Frequency
Directed by Gregory Hoblit
Written by Toby Emmerich

Starring Dennis Quaid, Jim Caviezel

 

Frequency

"Frequency" is the latest in that long and often honorable line of unforeseen-consequences-of-time-travel stories, the ones that used to be a mainstay of early sci-fi magazines, where the pin dropped by mistake years before changes all life on the planet into a) a fascist dictatorship, or b) an agrarian paradise, and the hero's task is to reinvent history so that everything comes out all right again.

Here it isn't the pin that dropped but a conflation of sunspots and the aurora borealis, that supposedly happened in New York in October 1969, in the middle of the world series between the Mets and the Orioles, and again in 1999. It seems that in 1969, New York City fireman Frank Sullivan (Dennis Quaid, with the kind of ersatz Queens accent that only a Hollywood voice coach could produce) died in a warehouse fire, leaving his wife, nurse Julia (Elizabeth Mitchell) and 6-year-old son John (Jim Caviezel). But thirty years later, in 1999, the sunspots encourage John, who grew up to be a city detective and still lives in the old house, to haul out his dad's old ham radio, and guess what -- he reconnects with his dad, who's back in 1969, just a day before the fire.

Now it happens that young John, who read the news stories of his father's death, learned that if Frank had chosen another route out of the burning warehouse he would have survived. So via ham radio he tells his dad this, and, uh-oh, history is changed forever, because when that alarm comes Dad chooses the new escape route and lives to tell the tale. But does he? He's not around now, thirty years later. What did happen to him?

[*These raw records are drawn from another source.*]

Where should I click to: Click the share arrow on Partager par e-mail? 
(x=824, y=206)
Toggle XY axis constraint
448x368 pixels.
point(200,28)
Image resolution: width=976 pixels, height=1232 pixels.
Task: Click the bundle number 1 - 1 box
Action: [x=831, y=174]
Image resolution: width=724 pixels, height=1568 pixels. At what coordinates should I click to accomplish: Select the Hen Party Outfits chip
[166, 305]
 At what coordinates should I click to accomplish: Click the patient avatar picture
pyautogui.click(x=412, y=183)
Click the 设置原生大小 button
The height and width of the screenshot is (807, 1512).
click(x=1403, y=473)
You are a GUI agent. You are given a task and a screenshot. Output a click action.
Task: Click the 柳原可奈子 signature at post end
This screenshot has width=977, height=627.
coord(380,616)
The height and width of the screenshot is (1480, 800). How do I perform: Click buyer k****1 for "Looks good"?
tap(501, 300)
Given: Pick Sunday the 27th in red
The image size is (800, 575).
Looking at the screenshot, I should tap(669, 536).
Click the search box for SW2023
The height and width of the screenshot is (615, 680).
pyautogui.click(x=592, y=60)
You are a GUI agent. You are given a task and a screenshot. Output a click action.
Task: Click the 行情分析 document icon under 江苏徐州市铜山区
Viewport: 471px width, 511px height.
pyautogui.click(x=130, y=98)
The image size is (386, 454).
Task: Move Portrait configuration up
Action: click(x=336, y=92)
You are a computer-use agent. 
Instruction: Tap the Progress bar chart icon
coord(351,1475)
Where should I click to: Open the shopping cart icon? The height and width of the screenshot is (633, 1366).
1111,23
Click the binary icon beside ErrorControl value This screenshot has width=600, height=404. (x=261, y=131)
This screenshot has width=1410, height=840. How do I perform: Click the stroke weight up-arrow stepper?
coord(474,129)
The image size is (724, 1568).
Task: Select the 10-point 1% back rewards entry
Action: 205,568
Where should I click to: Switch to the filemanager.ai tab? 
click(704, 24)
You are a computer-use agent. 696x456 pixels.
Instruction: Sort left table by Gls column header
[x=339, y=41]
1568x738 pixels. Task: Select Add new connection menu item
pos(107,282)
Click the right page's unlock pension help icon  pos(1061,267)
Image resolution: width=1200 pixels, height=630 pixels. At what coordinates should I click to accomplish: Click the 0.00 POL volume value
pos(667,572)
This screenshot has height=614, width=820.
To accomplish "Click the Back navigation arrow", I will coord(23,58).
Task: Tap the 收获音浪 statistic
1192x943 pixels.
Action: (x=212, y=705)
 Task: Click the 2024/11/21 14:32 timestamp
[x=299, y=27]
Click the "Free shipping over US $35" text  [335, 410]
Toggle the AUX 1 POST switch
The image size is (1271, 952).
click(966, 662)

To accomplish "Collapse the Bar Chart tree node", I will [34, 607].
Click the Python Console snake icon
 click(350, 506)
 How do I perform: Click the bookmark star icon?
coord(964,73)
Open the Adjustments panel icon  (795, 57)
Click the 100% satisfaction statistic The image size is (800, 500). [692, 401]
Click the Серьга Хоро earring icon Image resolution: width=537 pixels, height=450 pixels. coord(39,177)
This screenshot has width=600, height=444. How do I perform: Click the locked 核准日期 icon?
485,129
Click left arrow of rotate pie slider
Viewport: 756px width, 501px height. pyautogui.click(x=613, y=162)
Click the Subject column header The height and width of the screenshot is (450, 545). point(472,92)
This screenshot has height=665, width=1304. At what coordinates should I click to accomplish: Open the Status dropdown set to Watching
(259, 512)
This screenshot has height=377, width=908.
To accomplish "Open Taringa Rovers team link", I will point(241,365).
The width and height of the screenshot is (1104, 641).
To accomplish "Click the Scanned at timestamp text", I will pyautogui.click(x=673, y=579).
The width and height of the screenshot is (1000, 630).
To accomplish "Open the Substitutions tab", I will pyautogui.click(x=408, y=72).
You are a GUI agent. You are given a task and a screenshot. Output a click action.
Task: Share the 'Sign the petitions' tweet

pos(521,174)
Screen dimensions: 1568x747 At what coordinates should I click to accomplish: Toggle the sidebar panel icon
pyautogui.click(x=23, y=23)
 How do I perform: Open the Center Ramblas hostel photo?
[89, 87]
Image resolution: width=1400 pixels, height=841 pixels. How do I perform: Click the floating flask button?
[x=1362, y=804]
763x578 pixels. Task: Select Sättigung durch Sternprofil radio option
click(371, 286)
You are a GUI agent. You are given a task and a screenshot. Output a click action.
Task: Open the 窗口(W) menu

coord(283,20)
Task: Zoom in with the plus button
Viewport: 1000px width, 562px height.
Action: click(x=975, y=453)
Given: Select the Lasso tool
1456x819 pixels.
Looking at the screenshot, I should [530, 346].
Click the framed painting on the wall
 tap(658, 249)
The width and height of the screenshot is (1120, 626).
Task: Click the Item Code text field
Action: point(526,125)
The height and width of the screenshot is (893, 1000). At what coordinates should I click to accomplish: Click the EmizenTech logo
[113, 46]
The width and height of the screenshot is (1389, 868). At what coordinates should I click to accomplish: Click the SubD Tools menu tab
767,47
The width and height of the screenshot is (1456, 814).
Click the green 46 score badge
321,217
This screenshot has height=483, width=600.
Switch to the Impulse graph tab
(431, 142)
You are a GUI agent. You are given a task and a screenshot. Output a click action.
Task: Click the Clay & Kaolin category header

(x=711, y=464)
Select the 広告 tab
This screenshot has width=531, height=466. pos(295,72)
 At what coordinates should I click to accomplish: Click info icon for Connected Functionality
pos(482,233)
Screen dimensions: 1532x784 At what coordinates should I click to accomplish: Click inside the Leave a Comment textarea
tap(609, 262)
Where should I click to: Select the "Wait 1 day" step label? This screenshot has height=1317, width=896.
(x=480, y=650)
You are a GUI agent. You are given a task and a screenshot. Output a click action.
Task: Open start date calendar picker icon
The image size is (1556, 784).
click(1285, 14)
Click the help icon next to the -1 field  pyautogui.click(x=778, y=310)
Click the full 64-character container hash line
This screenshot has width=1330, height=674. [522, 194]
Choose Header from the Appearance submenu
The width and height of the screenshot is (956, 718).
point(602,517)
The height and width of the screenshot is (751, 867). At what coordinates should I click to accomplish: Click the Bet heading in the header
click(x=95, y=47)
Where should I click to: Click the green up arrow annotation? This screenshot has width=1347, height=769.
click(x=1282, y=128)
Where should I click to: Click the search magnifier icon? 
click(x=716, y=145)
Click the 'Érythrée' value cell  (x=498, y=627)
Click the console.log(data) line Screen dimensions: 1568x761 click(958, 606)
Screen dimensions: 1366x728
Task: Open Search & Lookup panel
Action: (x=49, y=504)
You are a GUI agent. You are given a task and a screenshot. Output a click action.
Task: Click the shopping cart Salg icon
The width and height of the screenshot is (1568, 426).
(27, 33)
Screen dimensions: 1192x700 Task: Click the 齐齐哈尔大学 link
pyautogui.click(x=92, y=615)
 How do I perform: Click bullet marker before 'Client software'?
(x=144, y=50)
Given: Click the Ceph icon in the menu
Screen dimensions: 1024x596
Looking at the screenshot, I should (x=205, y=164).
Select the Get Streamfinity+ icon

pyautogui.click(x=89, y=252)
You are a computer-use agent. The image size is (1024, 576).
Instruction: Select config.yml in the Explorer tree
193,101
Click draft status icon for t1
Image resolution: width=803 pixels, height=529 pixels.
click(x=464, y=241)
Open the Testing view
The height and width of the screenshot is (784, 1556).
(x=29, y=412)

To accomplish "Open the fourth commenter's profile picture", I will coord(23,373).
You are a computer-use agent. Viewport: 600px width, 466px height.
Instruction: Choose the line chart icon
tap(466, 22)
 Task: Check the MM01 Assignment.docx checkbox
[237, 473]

And there's more. It seems there was a serial killer at work back then, murdering nurses in what the tabloids called the 'Nightingale murders.' And one of those he targeted was, guess who, nurse Julia. And if father and son, working together across the time warp, don't find the killer before he gets to Julia, and before the aurora dies down again, God only knows what kind of reality we'll end up with.

So this is a kind of Chinese-box story, where there are levels within levels, and each one changes reality. In fact, in the family photo that John keeps on his desk, the figures in it keep popping in and out of frame as each action changes every subsequent action. People seem to live and die and live again every five minutes, according to what the son and father are doing to solve the serial killings.

The whole thing has actually been reasonably well thought out by writer Toby Emmerich and director Gregory Hoblit, and probably has perfect internal logic, though you couldn't prove it by me, since I got lost somewhere in the fourth or fifth of the alternate-reality plots, which also call for overcoming skepticism by elder police supervisor Satch (Andre Braugher) who can only be convinced by the uncanny predictions, made by Jim in the future, of what's going to happen in each of the 1969 series games.

The performances are an odd mixture, with Quaid relentlessly manic throughout and Caviezel just as relentlessly depressed. There are a couple of nicely inserted in-jokes, including one where the adult John gives his childhood playmate a stock tip across the years (Yahoo) which ultimately makes him rich. The story itself is burdened with an overload of MTV-type shots and edits, that just serve to clutter up the film, but the sequences of Frank in the fire are amazingly powerful and frightening, as is a confrontation between the serial killer and, not Frank, but John, at the police station. Don't ask.